● EXERCISE
Print exactly the lines that run from the one containing "At what coordinates" to the final line of the data, both included, and print none of the pictures.

━━━━━ RECORDS TO PROCESS ━━━━━

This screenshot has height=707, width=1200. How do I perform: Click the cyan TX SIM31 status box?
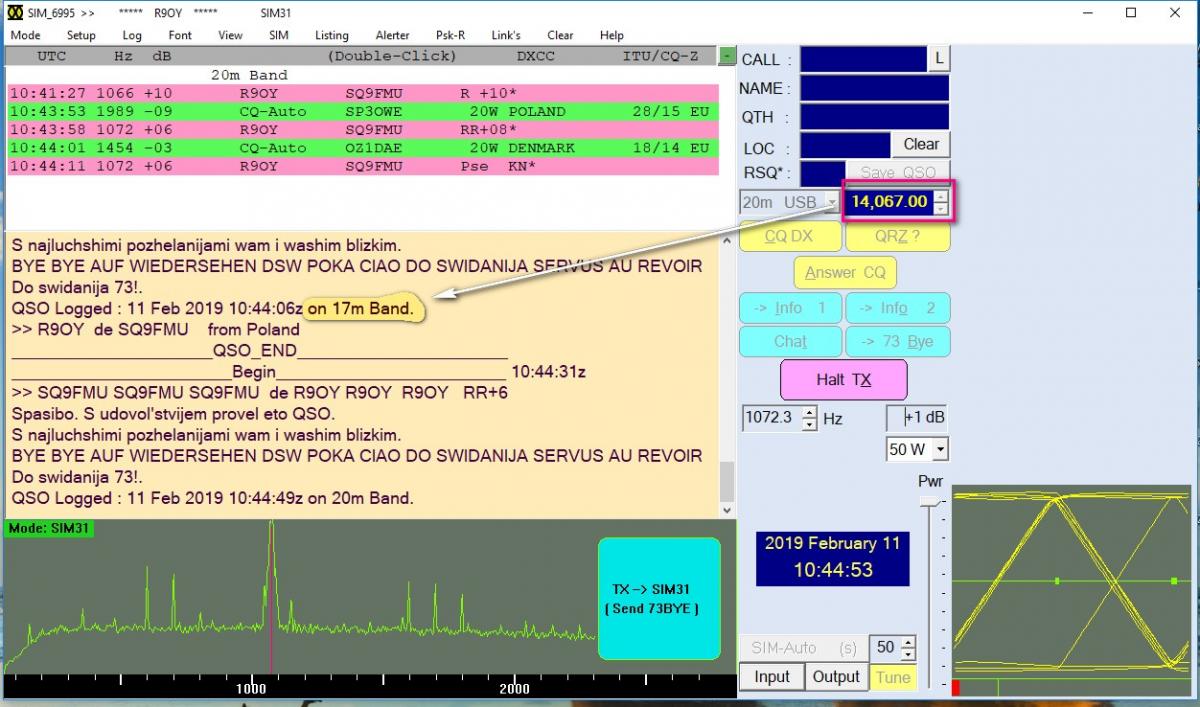[x=659, y=599]
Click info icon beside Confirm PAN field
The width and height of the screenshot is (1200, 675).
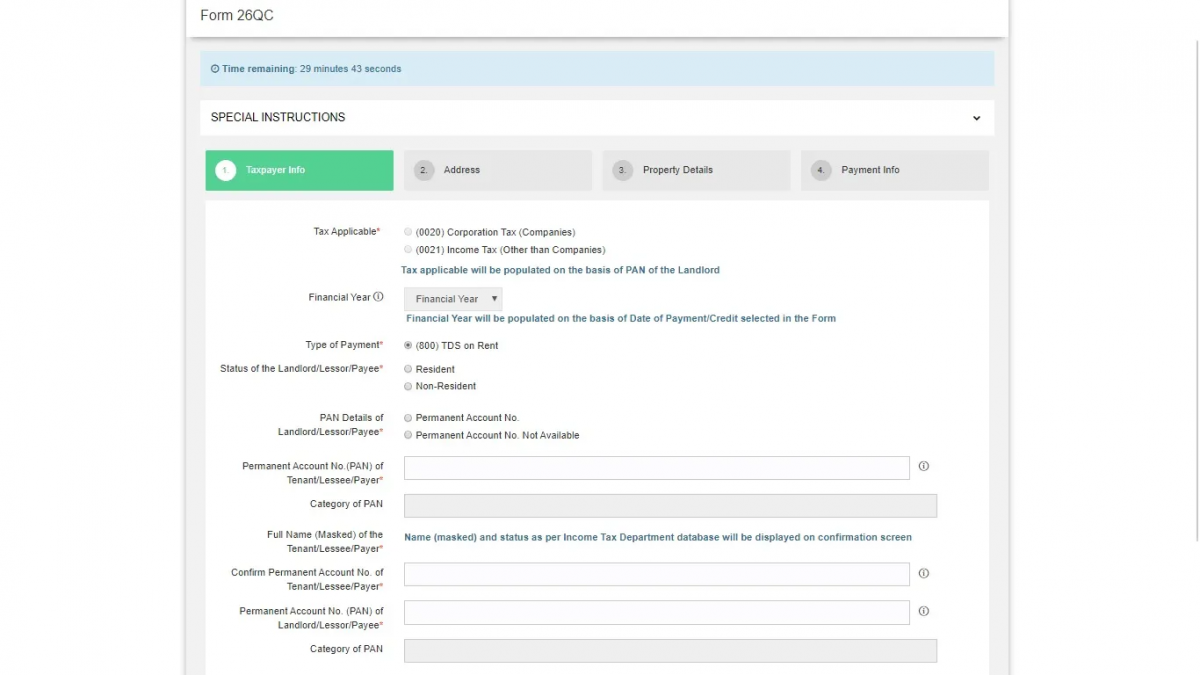pos(923,573)
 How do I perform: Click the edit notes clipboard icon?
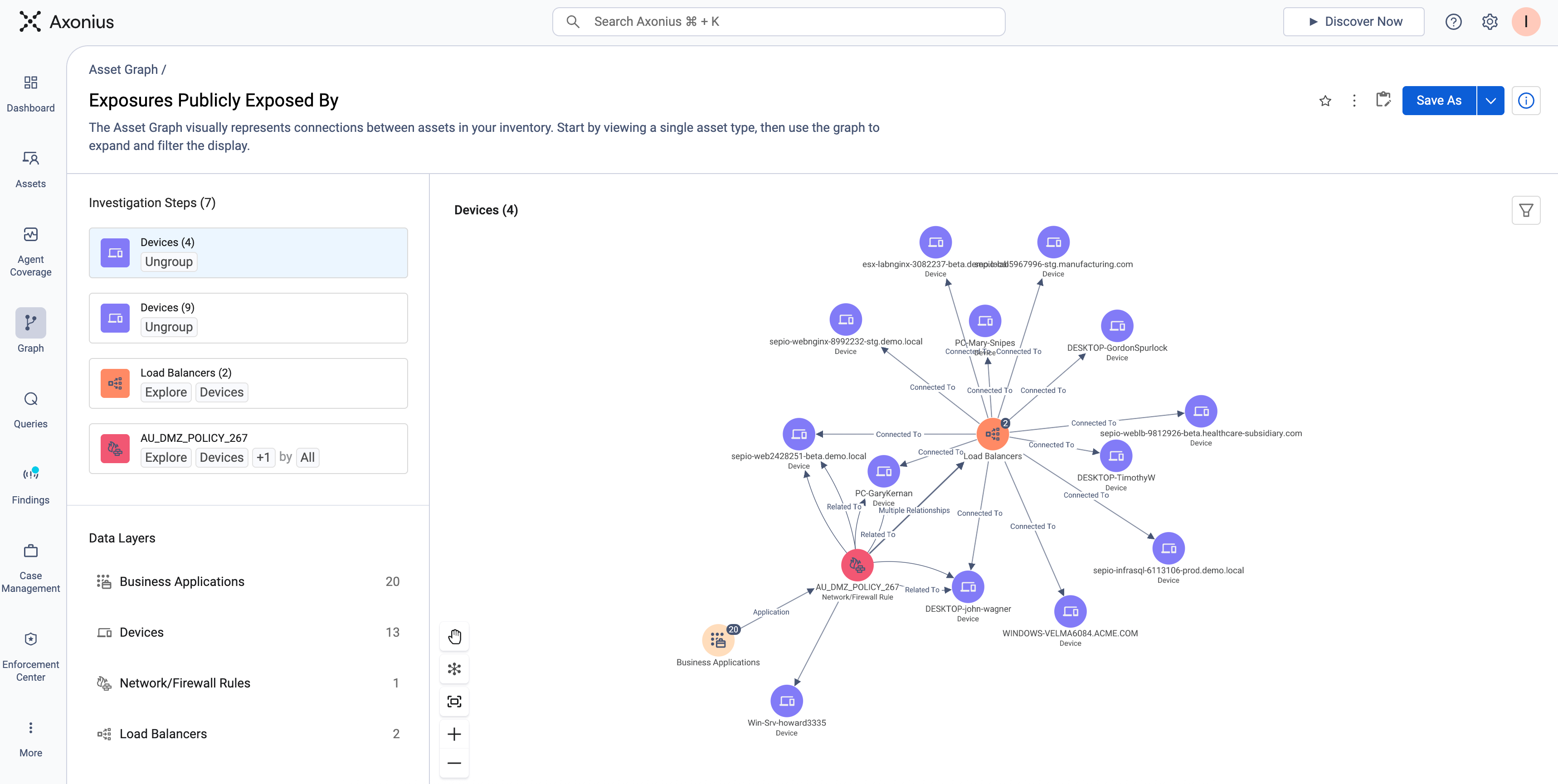click(1383, 100)
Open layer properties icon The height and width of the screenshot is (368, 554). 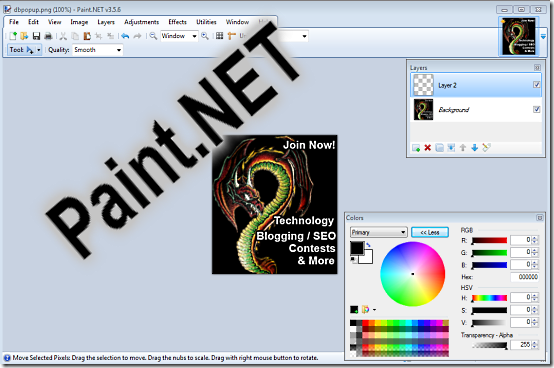487,148
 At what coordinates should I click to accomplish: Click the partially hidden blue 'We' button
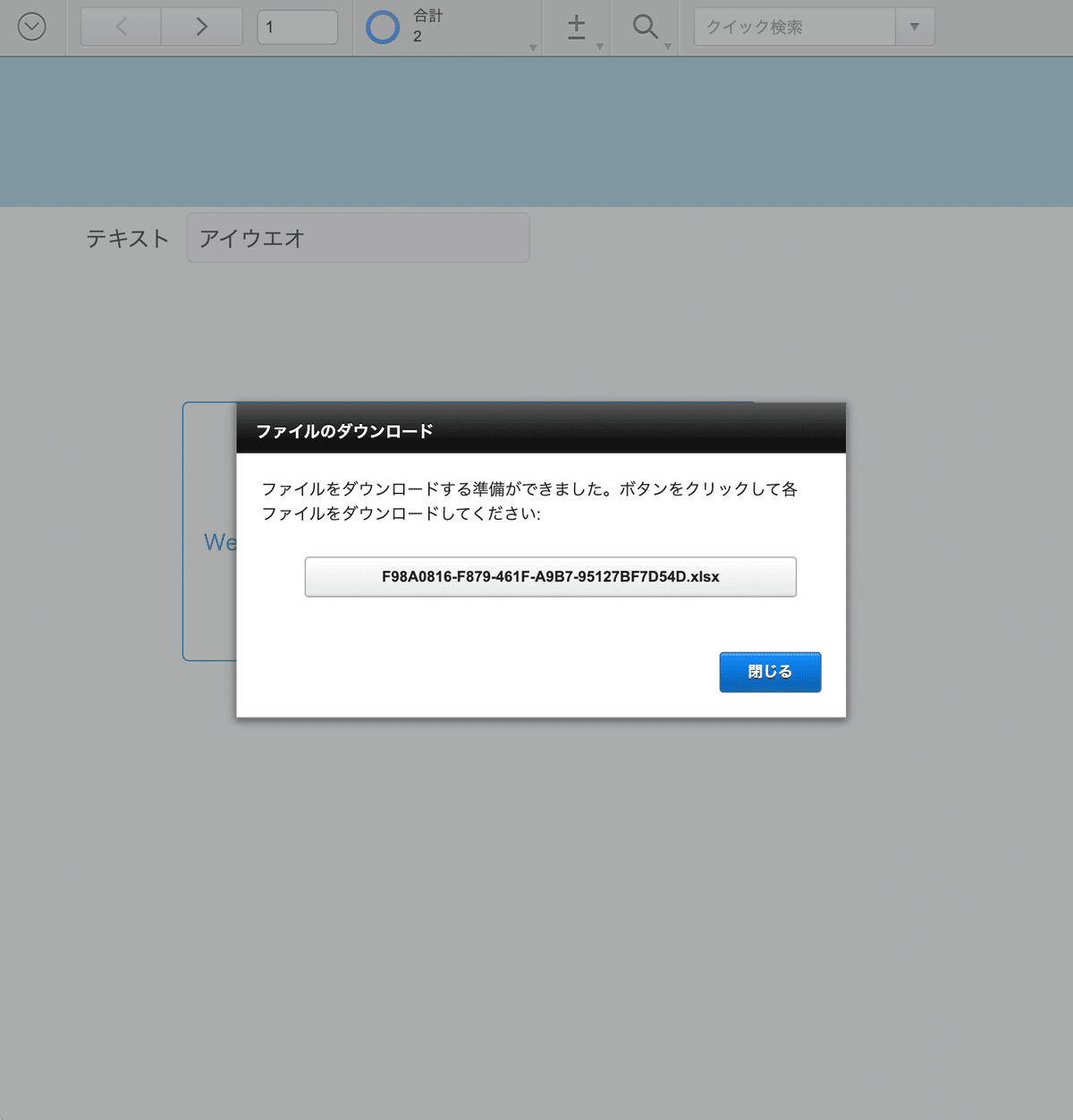pos(217,542)
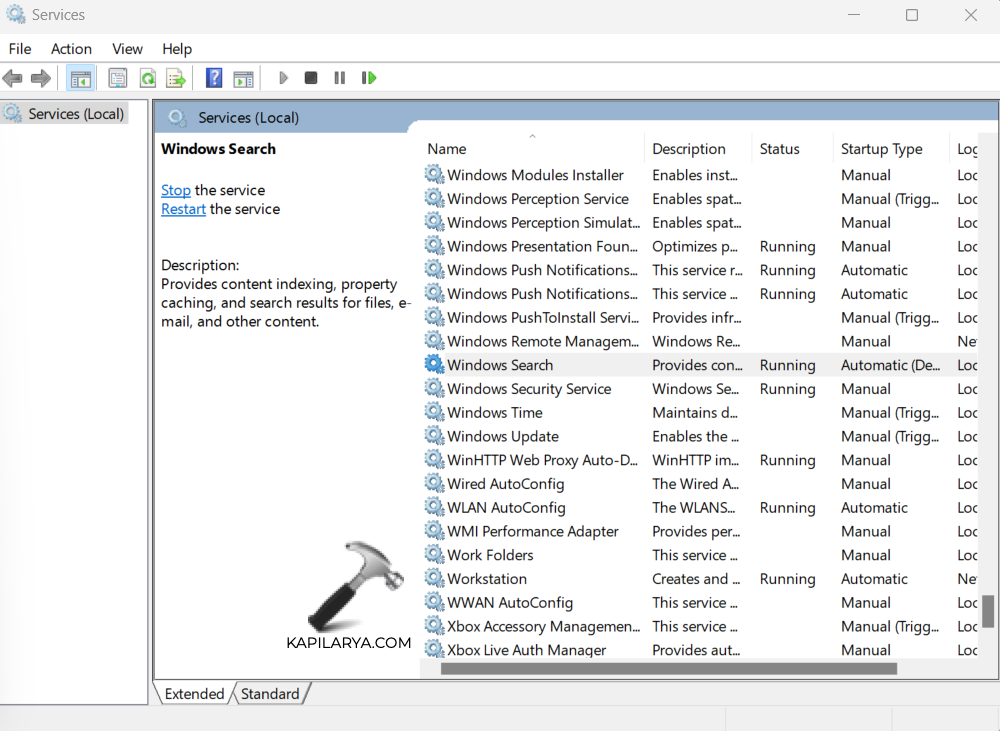Click the Show/Hide Console Tree toolbar icon
Viewport: 1000px width, 731px height.
[81, 78]
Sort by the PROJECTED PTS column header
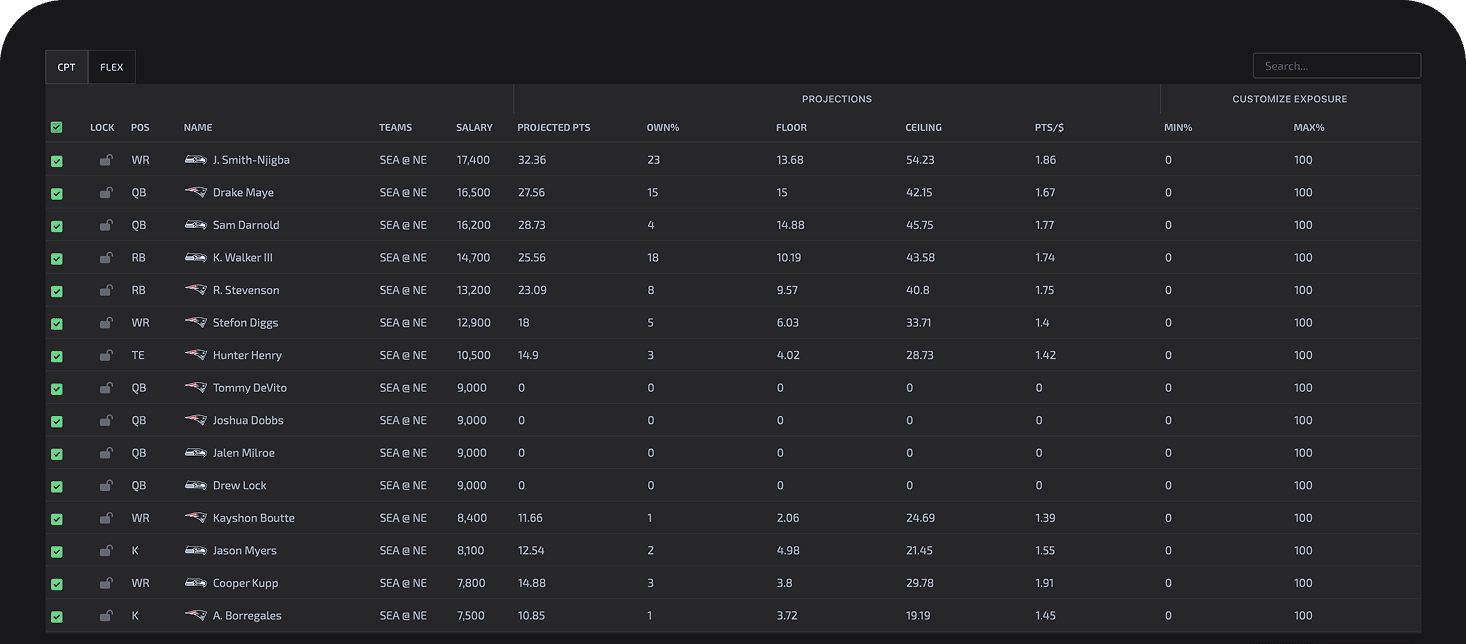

━━━━━

● WRITTEN SOLUTION
 At what coordinates should I click to accomplish: Click the partially hidden blue 'We' button
pos(217,542)
Click the Show/Hide Console Tree toolbar icon
Viewport: 1000px width, 731px height.
[81, 78]
Sort by the PROJECTED PTS column header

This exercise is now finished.